Short task:
Copy out every one of these lines word for word, and don't include the pictures in your answer.
··········
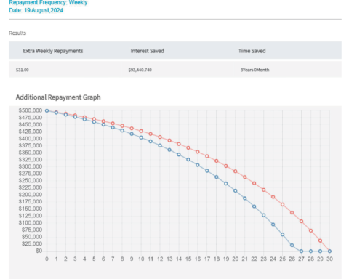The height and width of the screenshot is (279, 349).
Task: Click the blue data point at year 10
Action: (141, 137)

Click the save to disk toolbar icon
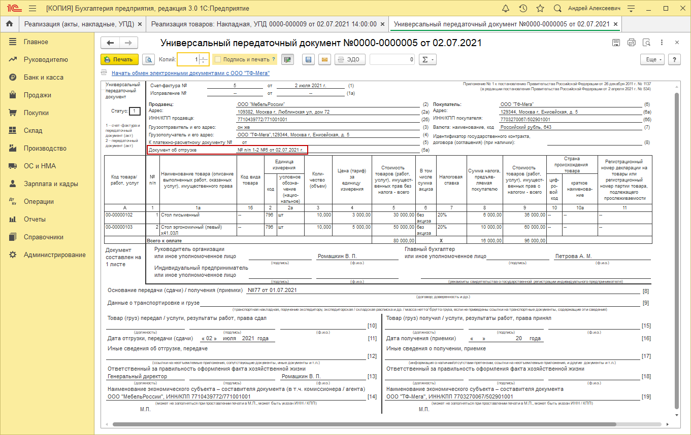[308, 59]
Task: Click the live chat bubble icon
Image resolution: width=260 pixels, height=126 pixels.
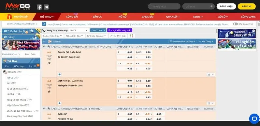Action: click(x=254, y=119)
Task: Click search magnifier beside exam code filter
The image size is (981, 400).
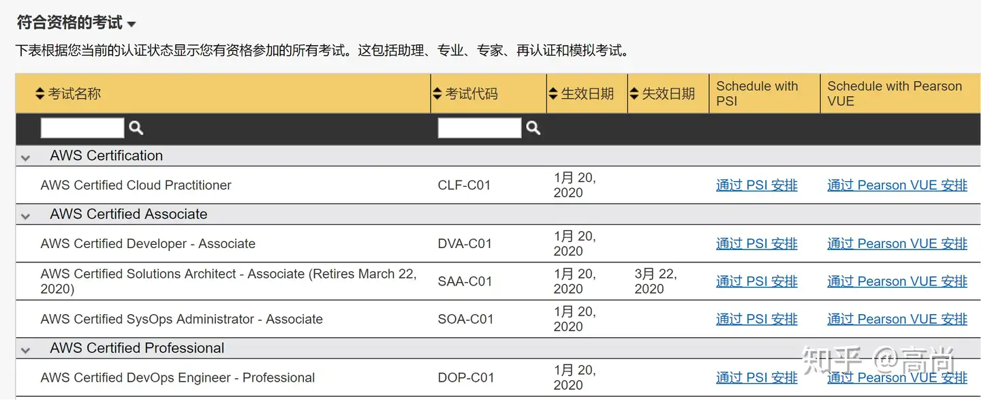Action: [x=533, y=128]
··········
Solution to the exercise:
The height and width of the screenshot is (279, 349).
Task: Click the blue data point at year 10
Action: (141, 137)

Click the save to disk toolbar icon
[308, 59]
Task: Click the live chat bubble icon
Image resolution: width=260 pixels, height=126 pixels.
Action: click(x=254, y=119)
Task: Click search magnifier beside exam code filter
The image size is (981, 400).
Action: [x=533, y=128]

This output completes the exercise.